In my experience of placing software engineers in tech startups, the only way to find the best talent is to talk to them. If we give them coding test, they get done with it somehow but when we talk to them in the interview, that's when we get the real sense of their skillset. I know it's time consuming, but it saves you a lot of time and money in the long run.

skhameneh · 4h ago
I can’t share any recommendations, but know that it’s roughly an equally difficult experience from the opposing side.

Also, if you provide feedback to candidates whom aren’t faking expertise, major kudos and respect to you. Feedback loops were relatively common when I started my career and they’ve become mostly nonexistent today.

ammaramehdghani · 3h ago
I second you on that.

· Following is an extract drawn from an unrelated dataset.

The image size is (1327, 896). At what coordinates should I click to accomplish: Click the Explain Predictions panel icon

Especially for the senior positions as they are looking for an exceptional candidate experience meaning they should be getting updates regarding the application and feedback upon rejection. When they don't receive such experience, they don't wanna do business with such companies anymore as they feel disrespected. But since I started working as a recruiter myself, I noticed that providing feedback manually is a lot of work and recruiter's can't manage to provide feedback to all the candidates except the generic feedback which is just a formality but don't help the candidates a lot. We figure out a solution for it later and noticed 95% candidate retention rate by providing specific feedback to all the rejected candidates. So yes feedback works for both sides.
jasonthorsness · 4h ago
The best ROI is personal referrals. The second-best ROI is interns->FTE or just new-grad from good schools. Industry hiring is hard, obviously top-tier talent is out there but finding it is exhausting. You have to actively look and participate and not just leave it to recruiters and automated filters.
Leftium · 3h ago
https://www.recurse.com/hire

I haven't used them, but read the testimonials:

> ...sent us two profiles of solid candidates, one of which we hired!

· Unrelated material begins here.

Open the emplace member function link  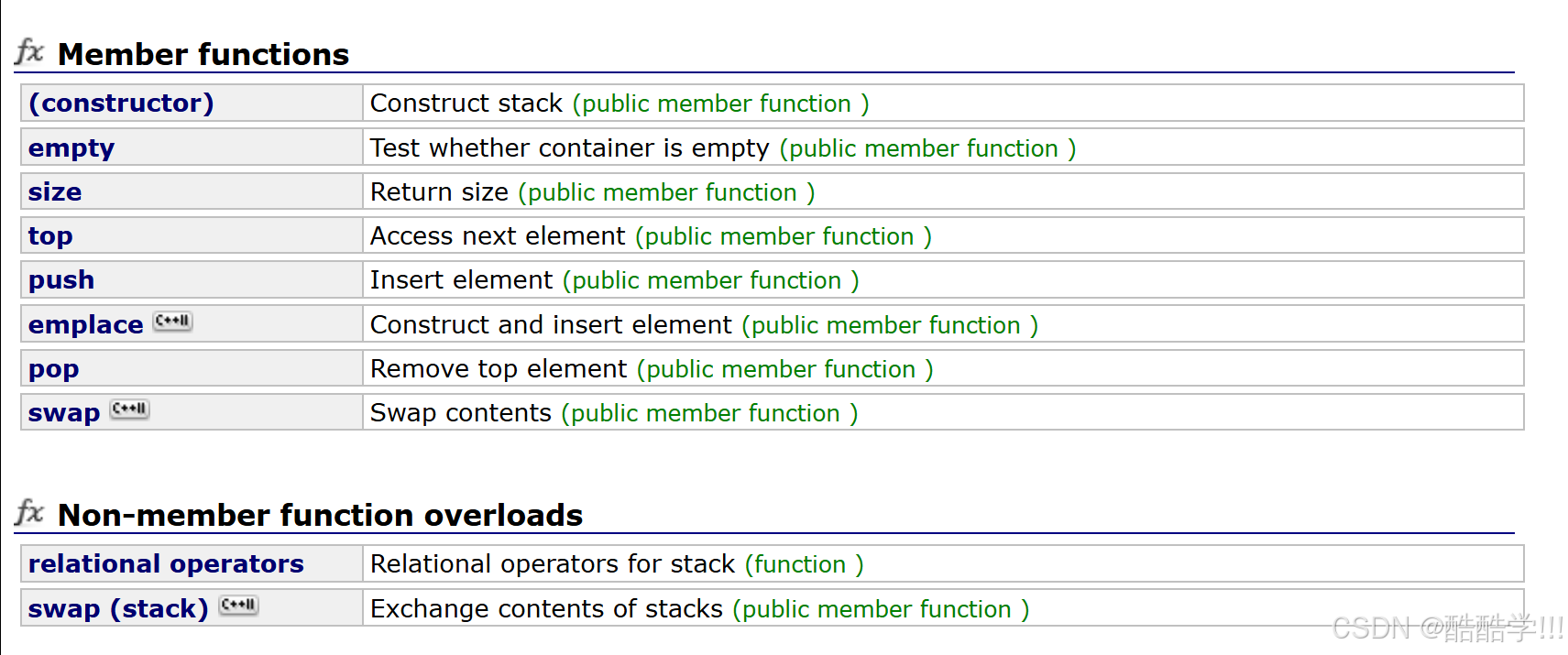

> ...other recruiters sent like 50 CVs and we couldn't find anyone, and then RC sends a single candidate and we hired him.

How they do it: the Recurse Center puts more thought into collecting a small set of excellent candidates, then puts even more thought into matching them with employers.

kypro · 1h ago
- Put best 30% into a pile

- Arrange 10min screening call with 20% (randomly selected from this pile)

- Use the screening call to verify the individual can convincing speak to the experience on their CV, and that they are a real person from the location they claim to be from (fake remote employees are a huge problem these days)

- Take a random sample from those who pass the screening call to do a tech interview

- Use the interview to get a better sense of their experience, culture fit, and end by setting a tech challenge

- Follow up on those who complete the tech challenge and make them talk through a few decisions they made (pick a few things in the code to discuss before the interview).

- Those who produce good code, can explain why they made the decisions they did, have good experience on paper and have past all previous steps are generally going to be pretty decent employees

Cut corners at your own expense. A bad hire will cost more in time and money long-term. Don't penalise those who use AI. Penalise those who use AI then can't explain their code.

aprdm · 1h ago
How do you get the best 30%? 30% of 1k is still 300
checker659 · 4h ago
What are you hiring for exactly?
aprdm · 4h ago
TLDR: Ci/cd for services on CSPs
AnimalMuppet · 4h ago
Networking.

Recruiters. Any recruiter who sends you someone like that, lose them. Find a recruiter that can actually judge talent - not perfectly, but enough to not fall for someone reading from an AI.

aprdm · 4h ago
Yeah I agree, but I feel then we become very bias towards referrals and people who recruiters already trust - many developers despise recruiters for whatever reason.

I haven't seen a better approach tho.